Believe it or not, even a homeless person can cherish his/her reputation.

tunofan
tunofan
8 years ago

Saying “it might happen at some point” does not undo the smear on this woman.

tunofan
tunofan
8 years ago

As to the substance – this woman is dead. She can’t defend her character. It is very easy to kick down. Whether it is a claim or an insinuation, it is equally nasty.

tunofan
tunofan
8 years ago

Apparently you can’t read, Mish. I did not attribute the claim to you.

Mish
Mish
8 years ago

Apparently, you cannot read. I did not “claim” the woman was trying to get killed. In fact, I said it was unlikely. But a reader responded with a real example. It is possible. If not her, someone else will.

MntGoat
MntGoat
8 years ago

The other thing I don’t understand is the hype around a SD car that still needs a “safety driver”. If a driver sits there all day for hours and months having to watch to see if the SD car F’s up, what is the use? Unless its a bridge period of safety drivers to improve the tech to get to fully autonomous. Can someone really sit there and pay attention possibly for months on end waiting the rare screw up that may happen and then have to react in a split second and take control if there is a software bug and the car runs a crosswalk or stop sign?

MntGoat
MntGoat
8 years ago

My issue is some peoples quick time lines for when they think fully autonomous cars will be ubiquitous. I think it will happen, it will just longer then some people think. Brand new light rail trail systems still have drivers despite being infinitely less complex in that they travel on a fixed track, vs. a robot vehicle that has to navigate the complex cities of the world. It’s a lot easier to say create a robot software system to beat a human at chess or jeopardy because there is a fixed set of rules. Driving around cities has an infinite number of unique events that could occur that a fully autonomous car will have to react to. And lots of regulatory changes will have to take place. and major changes to street and city infrastructure. And more stuff will go wrong and more people will get killed. Also, these systems have to be designed so they can’t be hijacked & modified by hackers for terrorist and nefarious uses.

pi314
pi314
8 years ago

Accidents like this happen all the time on freeways. If the speed limit is 45mph, it is almost like a freeway.

tunofan
tunofan
8 years ago

The above was posted on Zero Hedge; I think it is exactly right. A human drive would be on the look out for mentally ill and otherwise incapacitated people; I am when I drive.

tunofan
tunofan
8 years ago

A human driver has seen hundreds of bag-ladies and would have recognized this one a block away.

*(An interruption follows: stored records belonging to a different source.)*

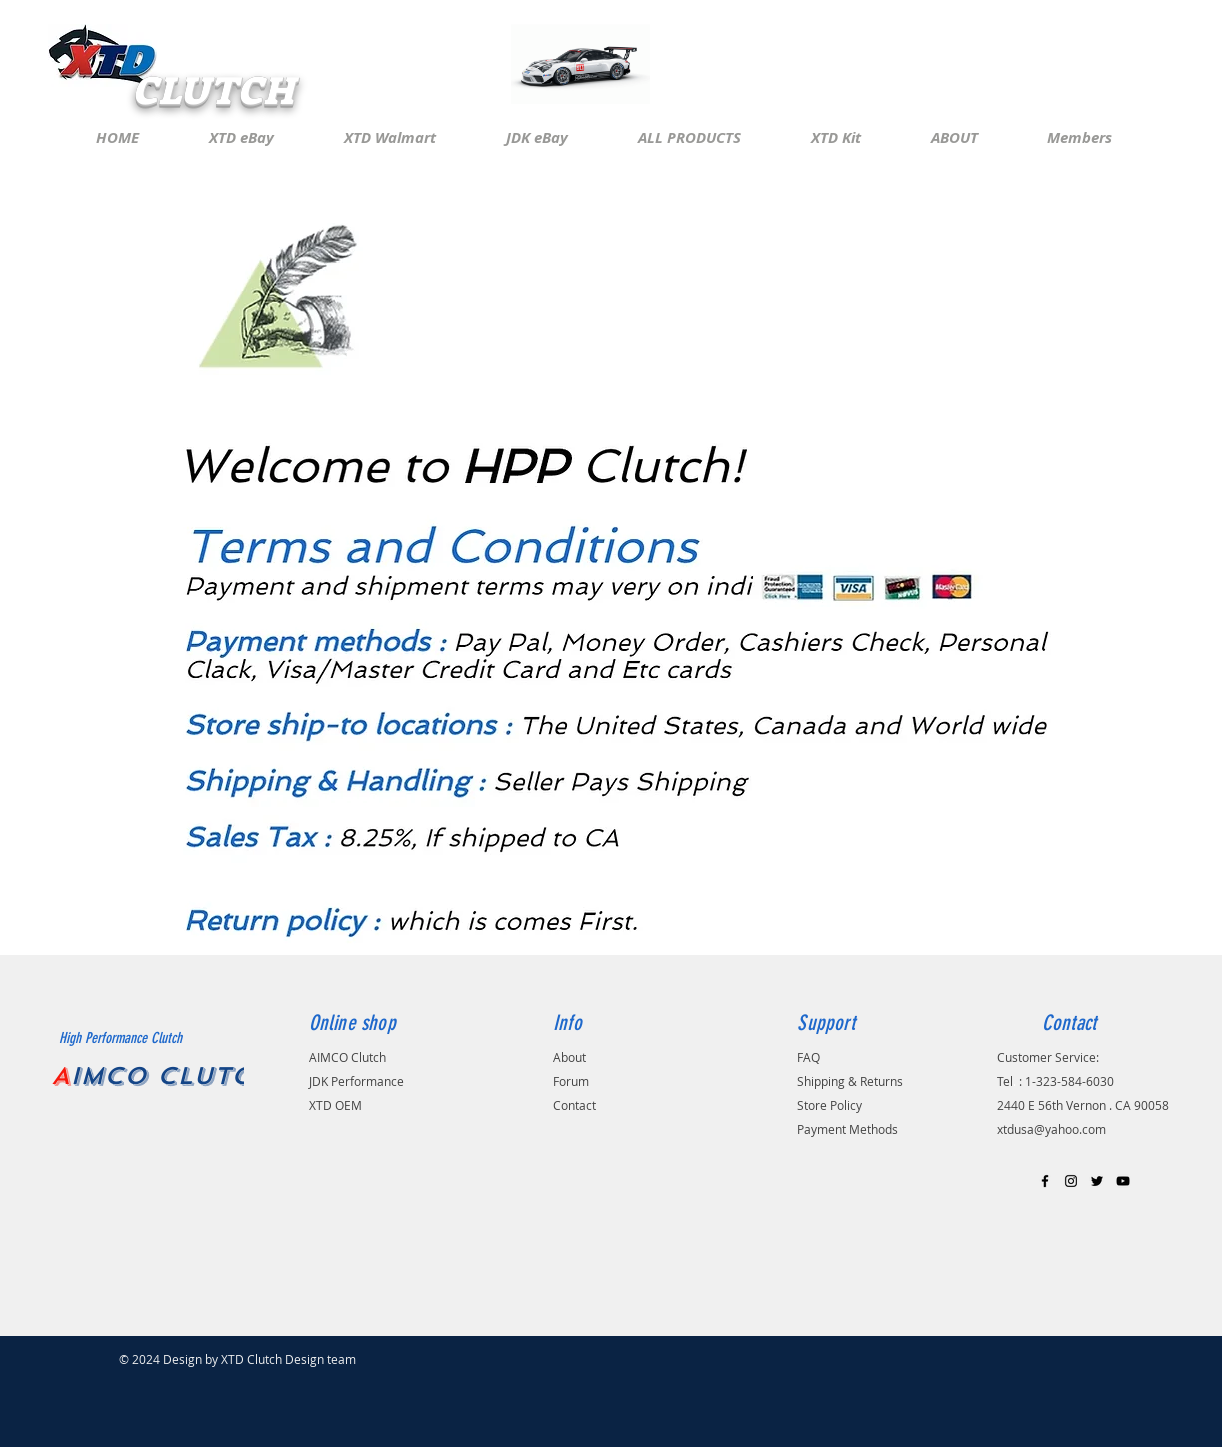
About (569, 1057)
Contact (574, 1105)
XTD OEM (335, 1105)
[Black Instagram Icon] (1071, 1181)
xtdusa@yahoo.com (1051, 1129)
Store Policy (829, 1105)
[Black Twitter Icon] (1097, 1181)
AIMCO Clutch (347, 1057)
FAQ (808, 1057)
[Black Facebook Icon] (1045, 1181)
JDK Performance (358, 1081)
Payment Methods (847, 1129)
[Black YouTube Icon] (1123, 1181)
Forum (571, 1081)
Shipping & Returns (850, 1081)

A human driver knows that bag-ladies act squirrely and sometimes dart out into traffic.

A human driver would have changed lanes away from the bag-lady, or slowed down in anticipation of squirrelly bag-lady style movements.

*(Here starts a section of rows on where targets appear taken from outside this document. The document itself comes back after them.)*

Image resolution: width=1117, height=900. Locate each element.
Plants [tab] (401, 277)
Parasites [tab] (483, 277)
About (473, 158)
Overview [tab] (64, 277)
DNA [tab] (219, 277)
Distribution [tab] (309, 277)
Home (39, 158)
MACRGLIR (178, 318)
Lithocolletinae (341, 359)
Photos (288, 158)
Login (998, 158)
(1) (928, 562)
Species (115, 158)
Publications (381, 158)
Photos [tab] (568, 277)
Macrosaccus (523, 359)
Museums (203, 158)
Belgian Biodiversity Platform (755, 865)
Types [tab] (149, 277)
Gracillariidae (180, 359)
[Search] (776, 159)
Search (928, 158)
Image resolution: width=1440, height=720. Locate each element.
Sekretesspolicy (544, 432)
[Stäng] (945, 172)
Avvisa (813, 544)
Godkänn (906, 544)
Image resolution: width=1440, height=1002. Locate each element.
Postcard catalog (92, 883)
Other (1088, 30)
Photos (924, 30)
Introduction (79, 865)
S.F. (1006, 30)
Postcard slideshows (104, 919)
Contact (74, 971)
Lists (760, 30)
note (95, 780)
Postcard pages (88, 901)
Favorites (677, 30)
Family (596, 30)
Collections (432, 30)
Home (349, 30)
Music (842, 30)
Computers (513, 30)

Those of you who drive through downtown/inner-city neighborhoods know what I’m talking about. The bag-lady shouldn’t have darted into traffic, but human drivers know this is a common occurrence, and anticipate it.

tunofan
tunofan
8 years ago

It is disgusting to claim that this poor woman was trying to get killed. It is right up there with blaming rape victims. It was a terrible place to cross; it is very hard being homeless; I have a friend who is homeless in Silicon Valley. Homeless people are often tired and disoriented. If self-driving cars can’t take that reality into account as well as regular drivers do, then they don’t belong on the road. I have never read something so vile on this site as this claim that some poor soul trying to get across a freeway with her worldly possessions was trying to thereby cause her own death.

Ambrose_Bierce
Ambrose_Bierce
8 years ago

When a CHP officer his wife two kids and brother in law were killed in a runaway Lexus, the family came in from out of town and settled for 10M. Four fairly young people, they project out what you are worth by how much you will earn. A lot depends on whether there is any immediate family left and how aggressive they are in court. Similar cases often settle for more, but if everyone is killed, or no one really cares, then the corporation lawyers do try to save the company some money.

El_Ted0
El_Ted0
8 years ago

It’s behind a pay wall at Barrons.com, but Adam Jonas and Brian Nowak – Morgan Stanley analysts – state that the “stock market is likely too aggressive on the pace of adoption” of autonomous vehicles and that ‘just 1% of “miles traveled” will be in a “fully autonomous,” fashion … by the year 2030.’ I think the truth is somewhere between these two and Mish’s bullish predictions.

Ambrose_Bierce
Ambrose_Bierce
8 years ago

Police reports on accidents between bicycles and cars in California aren’t worth spit. They get thrown out of court anyway. If you drive you better own a dashcam, if you walk own a head cam.

Ambrose_Bierce
Ambrose_Bierce
8 years ago

The pertinent issues was she homeless, bicycle with bags crossing in the middle of the street? Walking a bicycle across seven lanes, whew. However the crosswalk is not any better, the lights turn when you are halfway across and then you are in no mans land. Lawsuits are based on financial damages, if you have no job, and no prospect of getting a job, then you are worth zero. The fact that the car didn’t even make a stopping effort suggests the anti collision program isn’t working. Trouble can come from any direction.

abend237-04
abend237-04
8 years ago

I agree. This looks dangerous as hell to me, assuming humans are going to be in the area.

Mish
Mish
8 years ago

AWC – I added your comment to the article

Brother
Brother
8 years ago

The problem is when you get to court and you are suing a billion dollar multinational corporation. This will change litigation for sure. The plaintiff vs.a machine.

abend237-04
abend237-04
8 years ago

Occam’s Razor speculation: The poor lady was walking her bike while carrying groceries and in the semi-darkness stepped a few inches too close to the curb, while waiting for a chance to cross, and tumbling into the path of the vehicle before she…or the microprocessor(s) had a clue. I’d like to see the video and a time-stamped dump. My bet is they’ll show the computer braking violently, but out of time. If your head is hit by an object traveling 25 mph, you’re just as dead as if the object were going 45.

Stuki
Stuki
8 years ago

What kind of headlights do these cars have? Pure braking distance of a car from 38mph to a dead stop, is about 70 feet. From 38 to a speed low enough to be unlikely to kill anyone, shorter than that.

An autonomous car should be able to go from detecting a possible pedestrian to hammering the brakes in about no time and travelled distance at all. Heck, it should have been aware of the pedestrian’s movement towards the car’s path, before the pedestrian even left the sidewalk. At night, 10pm, approaching headlights should be VERY visible from that close.

Unless the pedestrian really did “jump out in front of the car,” it’s hard so see how the crash could have been so severe, assuming the car’s sensors and logic did work properly.

To add to the weirdness, there is plenty of swerve space available to the car, judging by the aerial photos. Meaning, unless the pedestrian really jumped out in front of it, it should have had time to swerve around her. One of the better-than-human features of these robots, is specifically their ability to be aware of, and track and predict the movement of, a multitude of objects, even when those are well outside the car’s intended path. They are already aware of where and when they can swerve, anyone approaching from the sides etc. IOW, “surprising” these things with a sudden move, really does take some doing, if their systems are working properly.

wootendw
wootendw
8 years ago

Legally, the pedestrian may have been at fault but I expect automated cars to, at least, brake if a pedestrian suddenly runs in front of one, even at night time.